- **TASK PROMPT**: Can you reproduce every line of the entries, unchanged, from the one containing "Click the timeline" down to the last line of the entries?

Text and element pointing entries:

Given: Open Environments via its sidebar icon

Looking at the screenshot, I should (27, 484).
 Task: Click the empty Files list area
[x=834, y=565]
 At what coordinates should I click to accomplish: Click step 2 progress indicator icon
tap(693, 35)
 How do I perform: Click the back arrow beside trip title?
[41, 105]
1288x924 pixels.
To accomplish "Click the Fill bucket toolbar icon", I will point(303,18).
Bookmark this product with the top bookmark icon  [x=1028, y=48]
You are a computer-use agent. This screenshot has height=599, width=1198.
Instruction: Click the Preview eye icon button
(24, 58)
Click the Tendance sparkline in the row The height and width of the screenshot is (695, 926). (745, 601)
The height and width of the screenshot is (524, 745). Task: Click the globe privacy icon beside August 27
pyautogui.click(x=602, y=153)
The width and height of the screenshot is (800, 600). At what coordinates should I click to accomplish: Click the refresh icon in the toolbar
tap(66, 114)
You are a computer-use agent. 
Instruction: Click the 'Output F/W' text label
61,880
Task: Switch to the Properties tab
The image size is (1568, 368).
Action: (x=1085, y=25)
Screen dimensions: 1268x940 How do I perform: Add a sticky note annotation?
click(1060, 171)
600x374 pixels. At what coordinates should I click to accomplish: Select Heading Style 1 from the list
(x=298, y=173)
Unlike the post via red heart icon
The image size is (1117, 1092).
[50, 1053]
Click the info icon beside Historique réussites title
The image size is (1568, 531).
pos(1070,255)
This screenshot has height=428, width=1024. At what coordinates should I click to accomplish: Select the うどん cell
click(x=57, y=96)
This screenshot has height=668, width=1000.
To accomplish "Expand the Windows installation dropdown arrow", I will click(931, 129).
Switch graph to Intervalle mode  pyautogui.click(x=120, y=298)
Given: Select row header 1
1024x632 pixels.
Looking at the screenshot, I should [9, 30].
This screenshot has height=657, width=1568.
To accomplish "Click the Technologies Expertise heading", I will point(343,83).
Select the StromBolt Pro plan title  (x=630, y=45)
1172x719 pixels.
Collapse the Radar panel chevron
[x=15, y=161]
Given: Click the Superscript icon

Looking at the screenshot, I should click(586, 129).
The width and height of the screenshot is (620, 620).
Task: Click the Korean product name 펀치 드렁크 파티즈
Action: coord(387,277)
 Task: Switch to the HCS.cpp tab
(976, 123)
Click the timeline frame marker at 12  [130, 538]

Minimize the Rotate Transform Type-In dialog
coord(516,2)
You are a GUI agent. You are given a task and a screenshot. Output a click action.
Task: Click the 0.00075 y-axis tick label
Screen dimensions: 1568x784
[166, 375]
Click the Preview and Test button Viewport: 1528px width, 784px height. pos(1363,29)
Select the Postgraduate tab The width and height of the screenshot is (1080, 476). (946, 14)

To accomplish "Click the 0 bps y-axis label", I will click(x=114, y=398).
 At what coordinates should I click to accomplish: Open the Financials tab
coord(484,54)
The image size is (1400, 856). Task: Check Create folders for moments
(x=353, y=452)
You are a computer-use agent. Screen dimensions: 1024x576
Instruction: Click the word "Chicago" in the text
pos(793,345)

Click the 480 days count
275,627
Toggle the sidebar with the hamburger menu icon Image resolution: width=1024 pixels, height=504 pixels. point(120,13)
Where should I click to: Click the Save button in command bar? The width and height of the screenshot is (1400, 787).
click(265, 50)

- **THE RESULT**:
Click the timeline frame marker at 12  [130, 538]

Minimize the Rotate Transform Type-In dialog
coord(516,2)
You are a GUI agent. You are given a task and a screenshot. Output a click action.
Task: Click the 0.00075 y-axis tick label
Screen dimensions: 1568x784
[166, 375]
Click the Preview and Test button Viewport: 1528px width, 784px height. pos(1363,29)
Select the Postgraduate tab The width and height of the screenshot is (1080, 476). (946, 14)

To accomplish "Click the 0 bps y-axis label", I will click(x=114, y=398).
 At what coordinates should I click to accomplish: Open the Financials tab
coord(484,54)
The image size is (1400, 856). Task: Check Create folders for moments
(x=353, y=452)
You are a computer-use agent. Screen dimensions: 1024x576
Instruction: Click the word "Chicago" in the text
pos(793,345)

Click the 480 days count
275,627
Toggle the sidebar with the hamburger menu icon Image resolution: width=1024 pixels, height=504 pixels. point(120,13)
Where should I click to: Click the Save button in command bar? The width and height of the screenshot is (1400, 787).
click(265, 50)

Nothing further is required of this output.